The young officers prepared an explanation of their intentions and grievances in a document entitled "Manifesto of the Uprising", which they wanted to be handed to the Emperor. The document was prepared by Muranaka, but written in Shirō Nonaka's name as he was the highest-ranking officer involved in the plot. The document was entirely in line with Kokutai Genri-ha ideals, blaming the genrō, political leaders, military factions, zaibatsu, bureaucrats and political parties for endangering the kokutai through their selfishness and disrespect for the Emperor and asserting the need for direct action:
Seven targets were chosen for assassination for "threatening the kokutai":
| Name | Position | Stated Reasons for Selection |
| Keisuke Okada | Prime Minister | Support for the London Naval Treaty, support for the "organ theory" of the kokutai. |
| Saionji Kinmochi | Genrō, former Prime Minister | Support for the London Naval Treaty, causing the Emperor to form improper cabinets. |
| Makino Nobuaki | former Lord Keeper of the Privy Seal, former Foreign Minister | Support for the London Naval Treaty, preventing Prince Fushimi from protesting to the Emperor at the time, establishing a court faction with Saitō. |
| Kantarō Suzuki | Grand Chamberlain | Support for the London Naval Treaty, "obstructing the Imperial virtue" |
| Saitō Makoto | Lord Keeper of the Privy Seal, former Prime Minister | Support for the London Naval Treaty, involvement in Mazaki's dismissal, establishing a court faction with Makino. |
| Takahashi Korekiyo | Finance Minister, former Prime Minister | Involvement in party politics, attempting to weaken the military, continuing the existing economic structure. |
| Jōtarō Watanabe | Mazaki's replacement as Inspector General of Military Education | Support for the "organ theory" of the kokutai, refusal to resign despite his unsuitability. |
The first four mentioned in the above list survived the attempted coup. Saionji, Saitō, Suzuki and Makino were targeted because they were the most influential Imperial advisers. Okada and Takahashi were moderate political leaders who had worked to restrain the military. Finally, Watanabe was targeted as a member of the Tōsei-ha and because he had been involved with Mazaki's removal.
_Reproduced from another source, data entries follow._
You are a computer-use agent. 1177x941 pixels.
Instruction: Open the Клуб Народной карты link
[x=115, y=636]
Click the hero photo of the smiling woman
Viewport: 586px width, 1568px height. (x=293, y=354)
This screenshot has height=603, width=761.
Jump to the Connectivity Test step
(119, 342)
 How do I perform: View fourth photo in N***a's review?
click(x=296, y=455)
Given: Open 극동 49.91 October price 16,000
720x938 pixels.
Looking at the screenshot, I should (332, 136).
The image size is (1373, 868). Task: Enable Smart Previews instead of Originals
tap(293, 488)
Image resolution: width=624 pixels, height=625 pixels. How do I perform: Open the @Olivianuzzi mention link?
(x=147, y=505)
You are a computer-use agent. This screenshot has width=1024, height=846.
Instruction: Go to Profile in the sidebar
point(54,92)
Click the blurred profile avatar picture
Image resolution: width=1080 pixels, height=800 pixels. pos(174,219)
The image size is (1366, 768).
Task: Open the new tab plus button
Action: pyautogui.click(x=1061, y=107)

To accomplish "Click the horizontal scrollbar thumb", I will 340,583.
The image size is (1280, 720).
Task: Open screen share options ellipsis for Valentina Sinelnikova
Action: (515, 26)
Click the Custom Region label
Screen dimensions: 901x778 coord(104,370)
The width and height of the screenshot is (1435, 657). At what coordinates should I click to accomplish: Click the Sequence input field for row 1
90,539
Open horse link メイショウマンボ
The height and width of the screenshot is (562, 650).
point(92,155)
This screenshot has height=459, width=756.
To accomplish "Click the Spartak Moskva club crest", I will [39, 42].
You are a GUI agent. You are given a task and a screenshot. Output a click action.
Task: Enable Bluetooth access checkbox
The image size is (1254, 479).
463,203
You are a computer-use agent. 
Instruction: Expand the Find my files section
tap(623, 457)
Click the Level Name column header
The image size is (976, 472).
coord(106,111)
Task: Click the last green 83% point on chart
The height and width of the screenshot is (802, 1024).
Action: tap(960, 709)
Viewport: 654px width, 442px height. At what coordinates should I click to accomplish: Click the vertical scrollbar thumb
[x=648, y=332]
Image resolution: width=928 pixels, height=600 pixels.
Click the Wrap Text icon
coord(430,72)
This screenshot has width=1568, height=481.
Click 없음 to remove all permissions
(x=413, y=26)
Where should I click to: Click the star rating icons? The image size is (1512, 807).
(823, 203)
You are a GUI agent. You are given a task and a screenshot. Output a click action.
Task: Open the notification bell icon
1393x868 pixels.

Saionji's name was ultimately removed from the list, but the reasons are disputed. Some of the officers' allies argued that he should be left alive to be used to help convince the Emperor to appoint Mazaki as prime minister, which is commonly given as the reason. However, Isobe testified later that he had rejected those suggestions and continued to make arrangements for the attack on Saionji. According to his account, the attack was canceled only after the officers who were assigned to carry it out could not agree over the use of cadets in the operation.